Ziel ist es, die Gemeinsamkeiten und Unterschiede dieser drei Formen aufzuzeigen und zu erklären, warum die Philosophie als die höchste, da am weitesten entwickelte Form des Geistes gilt.
Welche wissenschaftliche Methode verwendet der Autor?
Der Autor verfolgt eine pragmatische, interpretatorische Leseweise, die sich an Hegels eigenem Denkweg orientiert und den Fokus auf eine sinnkritische Analyse der Paragraphen legt.
Was wird im Hauptteil der Arbeit behandelt?
Der Hauptteil gliedert sich in die Untersuchung von Kunst, Religion und Philosophie als aufeinander aufbauende Stufen der Selbstreflexion des Geistes sowie eine abschließende Verhältnisbestimmung.
Welche Schlüsselwörter charakterisieren die Arbeit?
Die Arbeit ist maßgeblich durch Begriffe wie Hegel, absoluter Geist, Selbstbewusstsein, Dialektik, Freiheit und philosophisches System geprägt.
Warum wird die Philosophie als "höchste" Form eingestuft?

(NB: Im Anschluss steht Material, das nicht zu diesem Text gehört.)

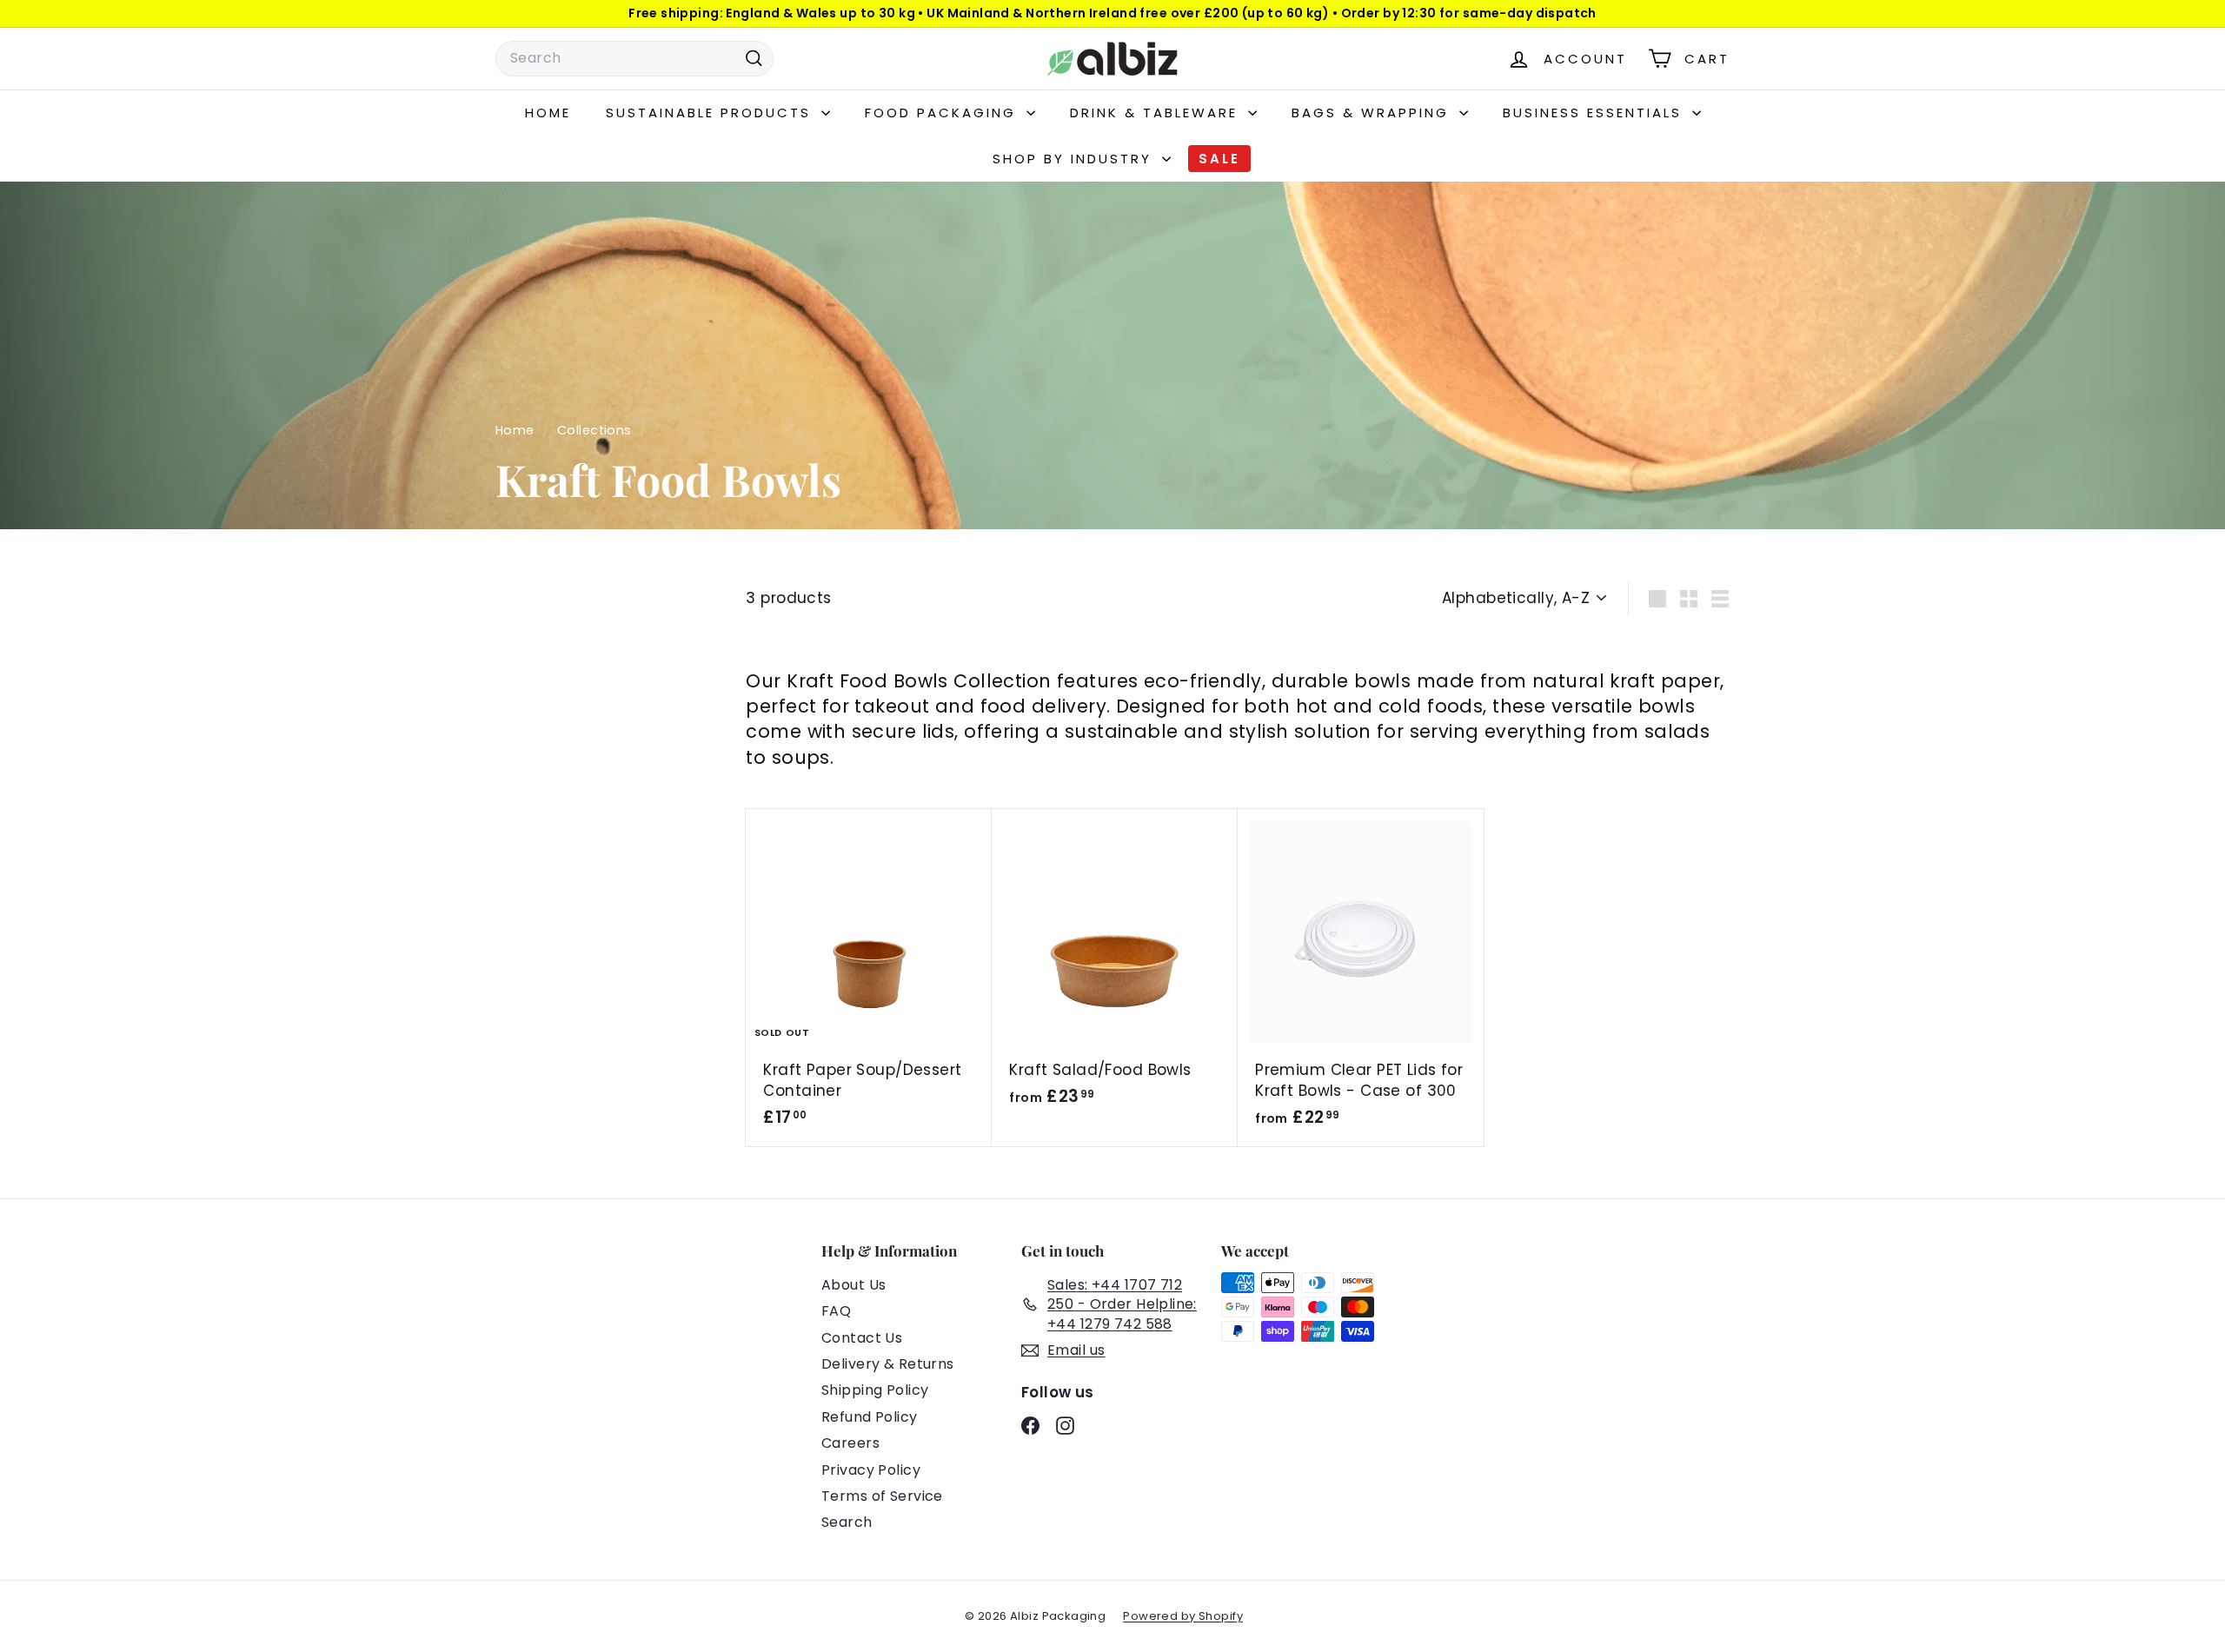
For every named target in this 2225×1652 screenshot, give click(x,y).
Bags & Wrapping (1373, 112)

Laut Hegel ist die Philosophie die Einheit von Kunst und Religion, da sie das geglaubte oder angeschaute Absolute in eine rein begriffliche, systematische Form erhebt und somit als freies Wissen verfügbar macht.
Welche Rolle spielt der Mensch in dieser Analyse?
Der Mensch wird als schöpferisches Wesen verstanden, das durch seine kulturellen Praxen – Kunst, Religion und Wissenschaft – versucht, seine eigene Freiheit und Identität in einem absoluten Ganzen zu begreifen.